İnsanların takva derecesini Allah bilir. Kalplerini biz bilemeyiz, sadece muttali olabildiğimiz hareketlerini değerlendirebiliriz. Bulundukları mevkilerdeki görevlerini muntazaman yerine getirebilmek için dindar olmaları şart değildir. Dine ilişmemeleri din ve dindarlar için yeterlidir. 2020 yılında yapılan İslamîlik endeksine göre İslam’a en uygun yaşayan ülkeler sıralamasında Türkiye 100. sırada çıkmış. Dine nasıl hizmet edilmiş acaba?
“Kamuda başörtüsü problemi kalmadı. Faizi indirdiler, Ayasofya’yı açtılar, İmam-Hatip okulları çoğaldı, yeni ve güzel camiler inşa ettiler, yöneticilerimiz çok güzel Kur’an okuyorlar...”

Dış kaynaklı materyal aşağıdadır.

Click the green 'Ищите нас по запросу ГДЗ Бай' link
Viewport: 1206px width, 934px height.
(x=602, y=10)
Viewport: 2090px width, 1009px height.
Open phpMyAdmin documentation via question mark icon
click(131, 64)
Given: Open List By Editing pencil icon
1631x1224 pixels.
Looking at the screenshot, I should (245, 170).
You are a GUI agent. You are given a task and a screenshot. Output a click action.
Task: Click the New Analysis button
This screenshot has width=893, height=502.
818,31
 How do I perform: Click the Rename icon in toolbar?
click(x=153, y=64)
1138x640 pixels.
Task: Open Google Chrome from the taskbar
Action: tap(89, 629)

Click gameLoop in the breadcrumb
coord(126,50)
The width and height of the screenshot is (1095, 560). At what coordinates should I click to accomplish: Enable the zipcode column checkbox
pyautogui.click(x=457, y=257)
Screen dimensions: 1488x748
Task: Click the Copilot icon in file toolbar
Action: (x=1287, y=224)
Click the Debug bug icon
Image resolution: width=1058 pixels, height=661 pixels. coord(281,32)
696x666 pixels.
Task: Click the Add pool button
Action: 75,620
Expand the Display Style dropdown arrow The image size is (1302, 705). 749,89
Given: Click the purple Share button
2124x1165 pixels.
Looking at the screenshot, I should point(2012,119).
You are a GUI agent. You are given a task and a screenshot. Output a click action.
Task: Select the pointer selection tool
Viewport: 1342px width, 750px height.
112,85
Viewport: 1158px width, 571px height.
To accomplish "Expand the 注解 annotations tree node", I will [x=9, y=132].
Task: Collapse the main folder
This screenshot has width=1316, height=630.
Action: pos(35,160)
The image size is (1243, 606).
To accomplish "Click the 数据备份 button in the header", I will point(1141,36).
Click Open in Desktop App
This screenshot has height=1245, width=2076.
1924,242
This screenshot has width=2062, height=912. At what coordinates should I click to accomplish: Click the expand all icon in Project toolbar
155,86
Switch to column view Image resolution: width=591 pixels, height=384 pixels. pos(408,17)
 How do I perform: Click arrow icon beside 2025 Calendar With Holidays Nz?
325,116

Zahiren görünen, reklamını yaptıkları işlerle hakikatte olan biteni karşılaştırmak lazım. Gelişmiş ülkelerde dini inancı ne olursa olsun herkesin inandığı şekilde giyinmesini güvence altına alan düzenlemeler mevcut. Hâlihazırda bizdeki uygulama, sadece şu anda ilişilmiyor oluşudur. Yönetime gelen hiç kimsenin itiraz edemeyeceği ve kaldıramayacağı bir inanç hürriyeti teminatı oluşturmak çok mu zor?
Bankalara borç verirken düşük faiz uygulamaya başladılar, doğru ama ticari hayatta uygulanan bütün faizler yükseldi. Her fırsatta vatandaşları faiz ile borçlanmaya çağırıyorlar. Bankalara kredi ve kredi kartı borcu olmayan vatandaş kalmadı gibi. Dolar kurunu yükseltmemek için, parası olan insanlara devlet eliyle faiz verildi, hem de fakir halkın sırtından alınan vergilerle. Bunun adı da faizle mücadele, öyle mi?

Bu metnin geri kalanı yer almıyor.